• **What is required**: Although the entries contain pictures, repeat only their words, exactly as written.

• **Available records**:
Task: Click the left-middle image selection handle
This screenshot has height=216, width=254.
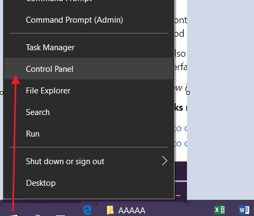Action: click(2, 93)
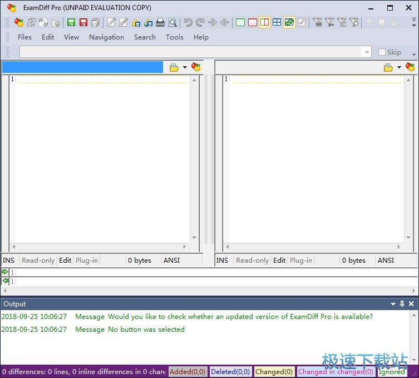419x378 pixels.
Task: Open the Navigation menu
Action: [x=106, y=37]
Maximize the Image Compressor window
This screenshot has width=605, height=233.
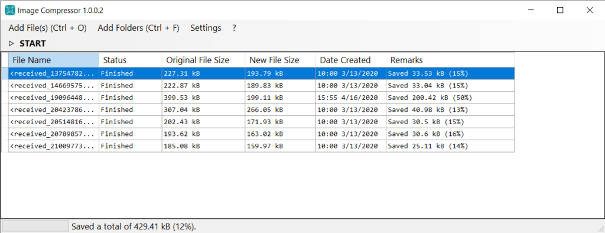[560, 11]
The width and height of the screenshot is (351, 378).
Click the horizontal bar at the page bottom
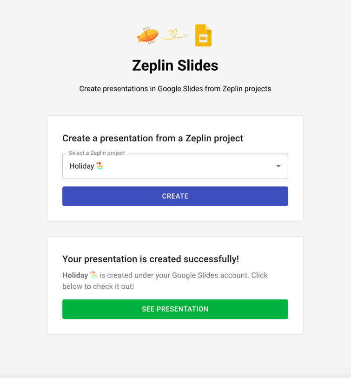pos(175,375)
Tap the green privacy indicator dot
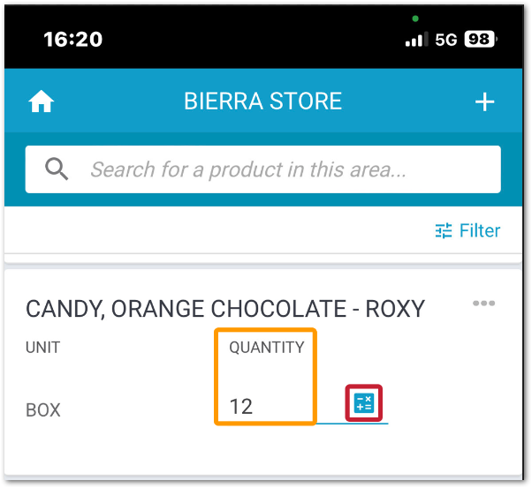The image size is (532, 488). coord(415,19)
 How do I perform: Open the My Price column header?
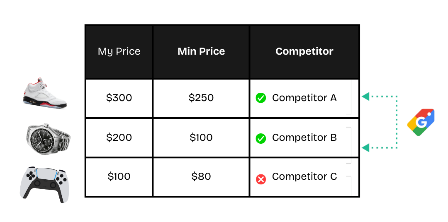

• **Task solution**:
Task: Click the left-middle image selection handle
This screenshot has height=216, width=254.
Action: click(2, 93)
419x378 pixels.
Task: Open the Navigation menu
Action: [x=106, y=37]
Maximize the Image Compressor window
This screenshot has width=605, height=233.
[560, 11]
The width and height of the screenshot is (351, 378).
Click the horizontal bar at the page bottom
pos(175,375)
Tap the green privacy indicator dot
The image size is (532, 488). coord(415,19)
 How do I perform: Open the My Price column header?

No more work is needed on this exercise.